Grace Hopper Celebration: A Celebration of Women in CS

Right now in the United States, only 20% of positions in tech are filled by women and female-identifying individuals. Even at a small school like Williams, where the computer science department is supportive and makes efforts to be inclusive, it’s a rare experience to be surrounded by other women. A friend in the major mentioned to me the disappointment she feels every year as she watches women drop out of CS classes, widening the gap further.

    This week, the department paid for me and 9 other female majors to travel to Orlando to attend the annual Grace Hopper Celebration for Women in Computing. Grace Murray Hopper (yes! we share a name!) is a computer scientist who lived 1906 to 1992. She is considered to be one of the most impactful computer scientists of her era, a time when seeing women in computing roles was even less common than it is today.

    Upwards of 25,000 women flooded to the conference center from Tuesday to Friday in order to interview with tech companies, network with like-minded people, and learn about cutting edge research and advancements in the field. I spent much of my time there walking through the job fair, an unfathomably gigantic room full of company representatives handing out free stickers and water bottles. I started my experience by walking up to the Adobe booth and waiting in line for 20 minutes to talk to a representative. When I finally reached her, I struggled to act poised, confident, and employable. And failed. 

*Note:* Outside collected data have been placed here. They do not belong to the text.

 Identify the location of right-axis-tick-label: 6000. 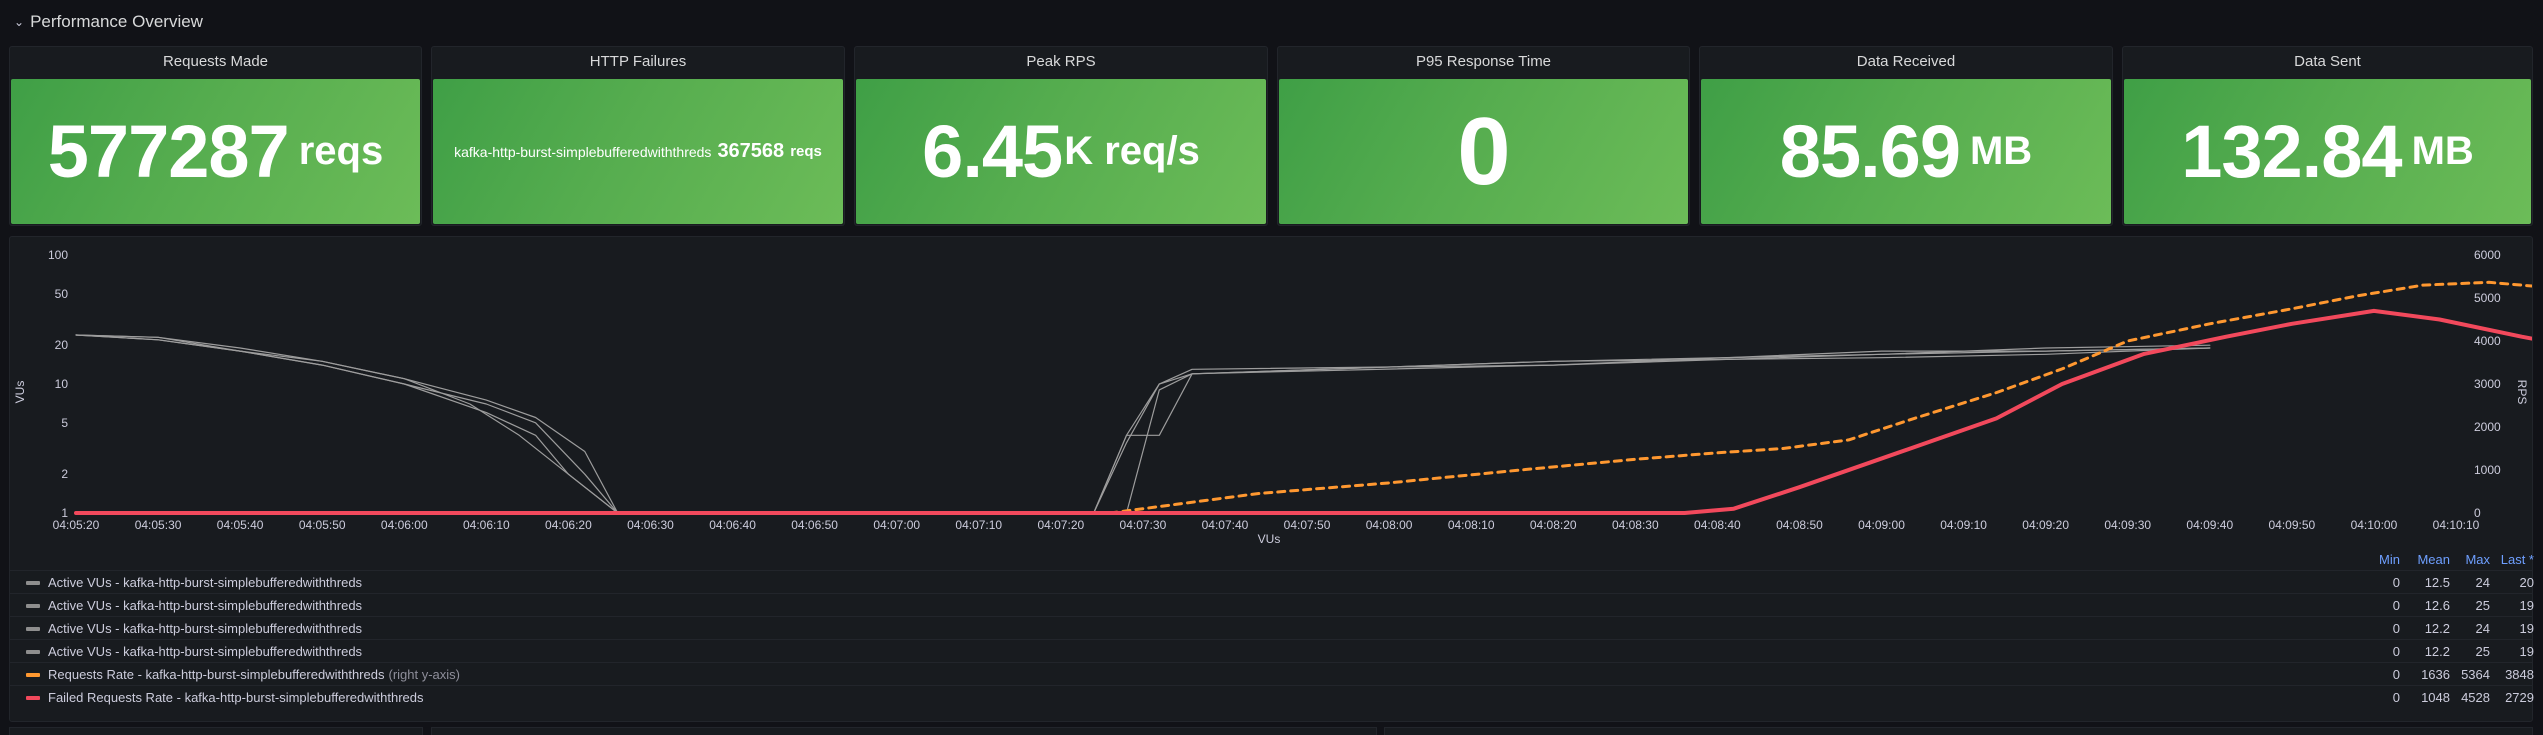
(2488, 255). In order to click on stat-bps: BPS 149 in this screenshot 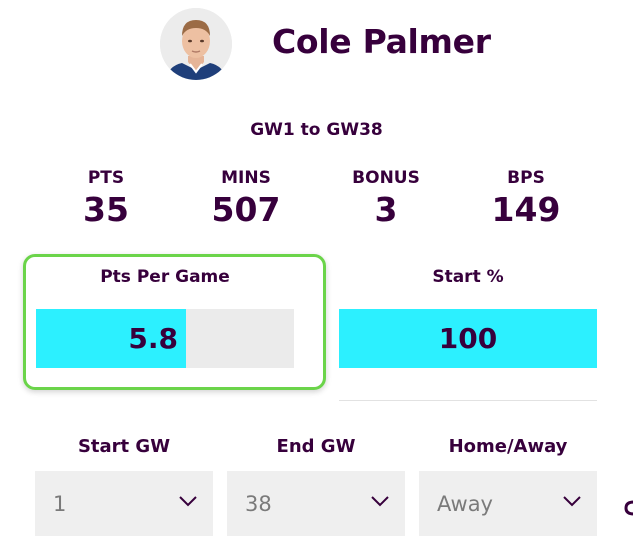, I will do `click(526, 198)`.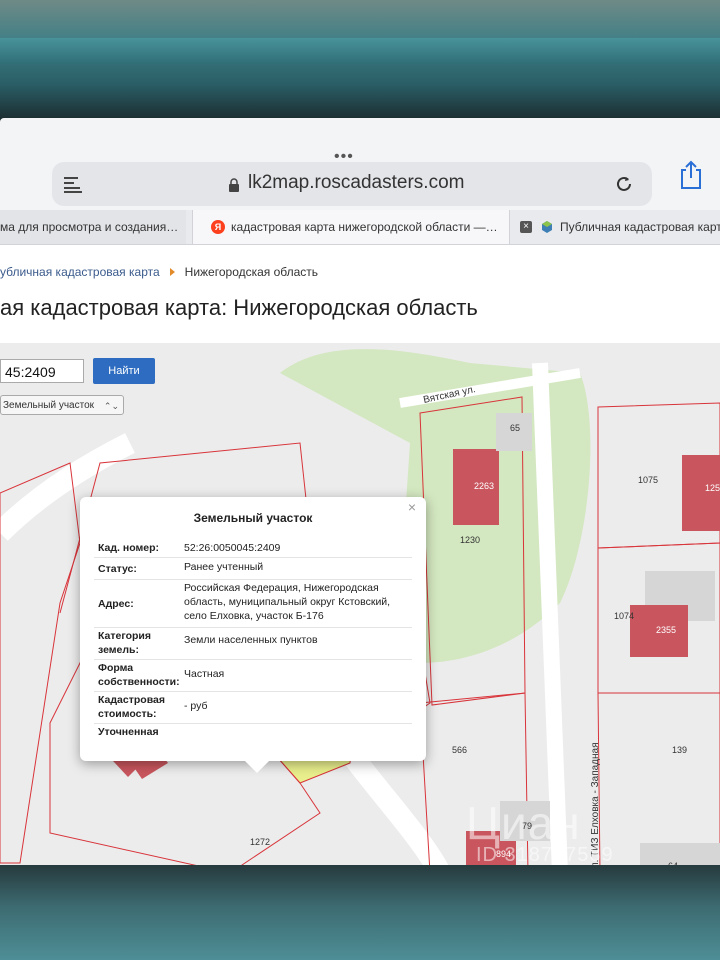  I want to click on address-bar: lk2map.roscadasters.com, so click(352, 184).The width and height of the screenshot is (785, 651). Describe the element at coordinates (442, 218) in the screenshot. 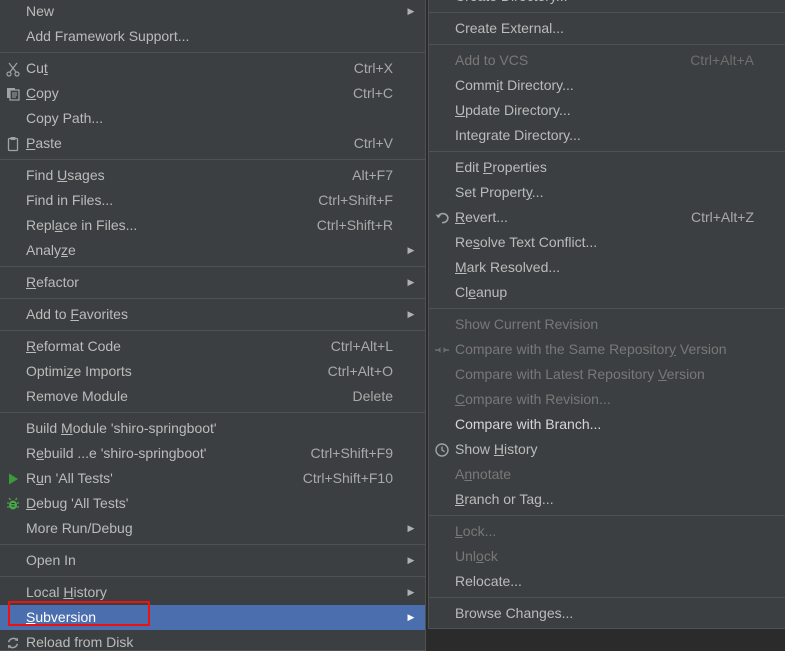

I see `revert-icon` at that location.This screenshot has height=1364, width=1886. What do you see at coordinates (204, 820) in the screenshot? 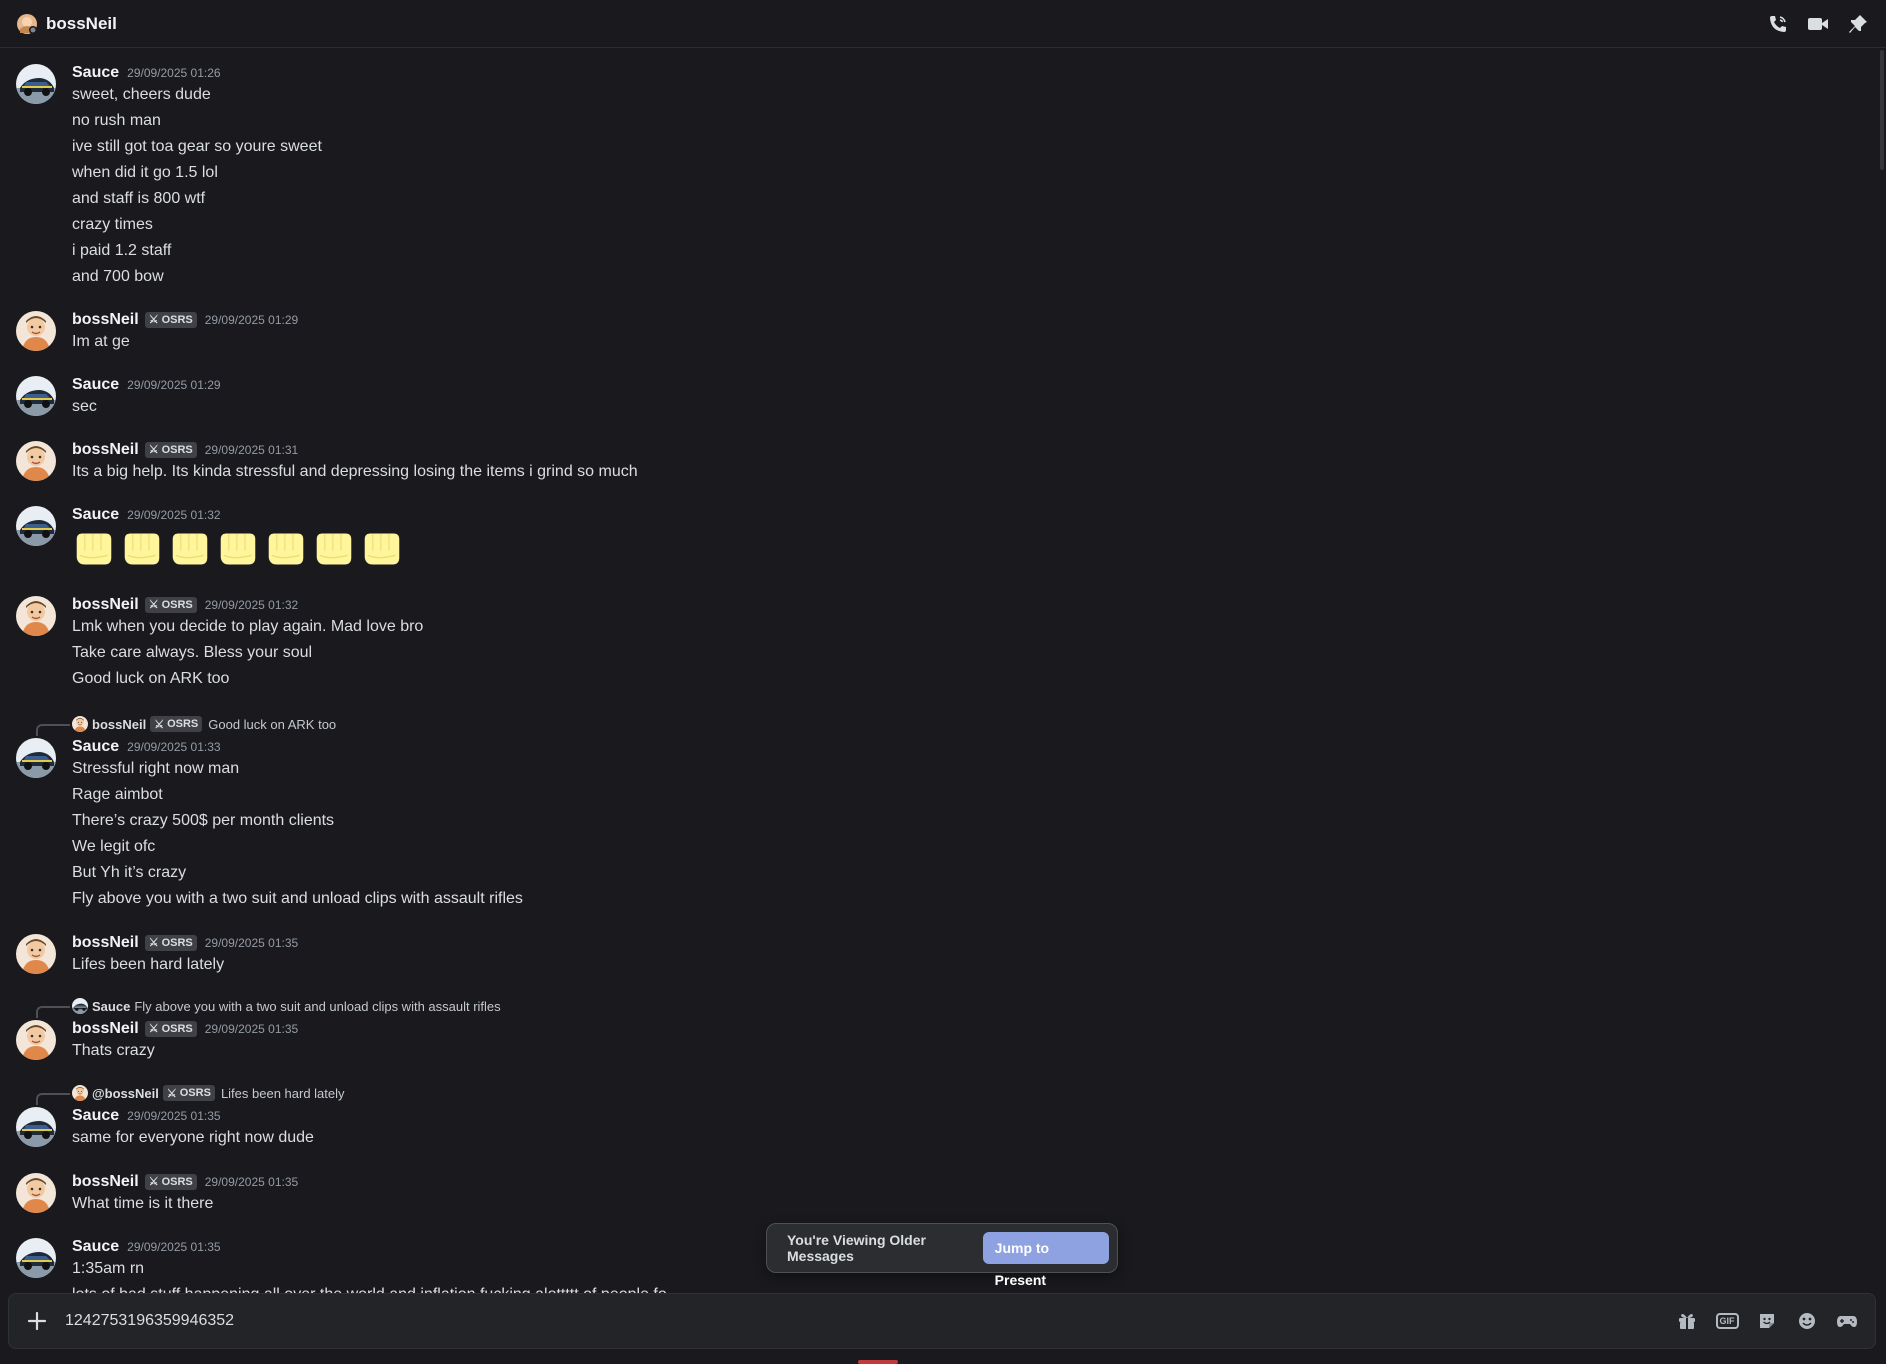
I see `message-text: There’s crazy 500$ per month clients` at bounding box center [204, 820]. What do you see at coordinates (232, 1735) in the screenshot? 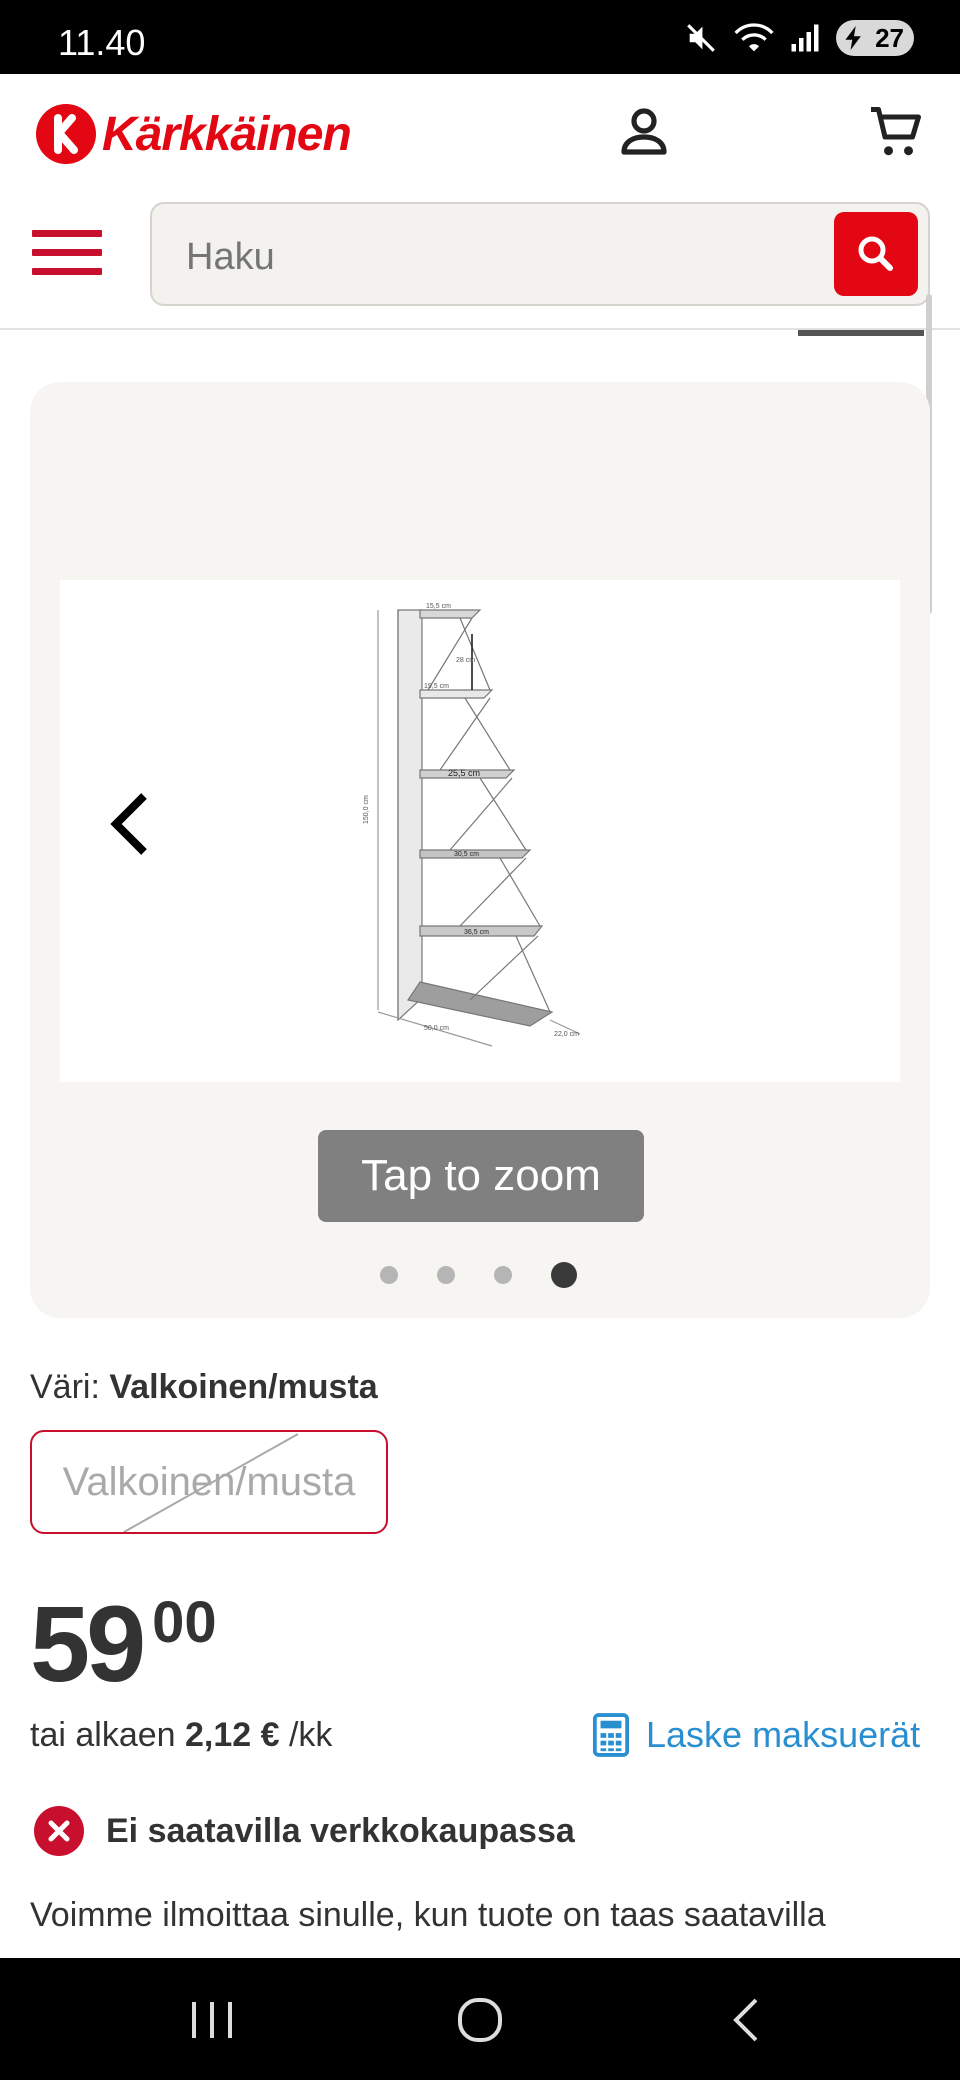
I see `installment-amount: 2,12 €` at bounding box center [232, 1735].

    “I love the creative ethos of your company, and I’m so glad I have the opportunity to talk to you!” I bubbled. She looked at me skeptically. She replied, “So, you just came up here because you like the company?” Shoot. Bad start. I tried to right myself. “Uh. No, no. I’m really interested in working for your company. Here’s my resume. Do you have entry level positions open for the coming year?” She stared at me for a beat before replying, “If you want to know what positions we have open, you know where to find our website.” Right. A swing and a miss. I thanked her for her time and walked away, slightly defeated. What were the other women saying to these representative to keep them engaged? I was clearly missing something.

    Not all companies were like Adobe. Smaller companies who couldn’t afford to have lounges built into their booths or hand out sweatshirts were excited when I came over to chat, and I’m leaving the conference feeling optimistic about hearing back from some of them. The representative from NPR showed me photos on her phone, cracked jokes, and encouraged me to apply because, “[they] need more women in the office.” The bigger companies, like Adobe, StubHub, and Nike, who can afford to turn people away left and right, were clearly looking for women who don’t crack under pressure, who can answer coding questions on the spot without missing a beat, and who can advocate for themselves even in the face of a skeptical and harsh company rep. The way I see it, companies were at the conference for two reasons: 1) To encourage women to enter the tech field, empower them to apply, and make connections. 2) To weed out the weaker programmers and secure the strongest talent for their team. By the end of the conference, I’d learned how to recognize companies in each of these categories on sight, (and also realized which sort of company I want to work at). Both reasons for attending the conference are perfectly legitimate, and both, in their way, empower certain women. Regardless of the challenges that I faced in this situation, I’m leaving the conference feeling like women have a place in tech, and I know I’ll bring that with me as I further my career.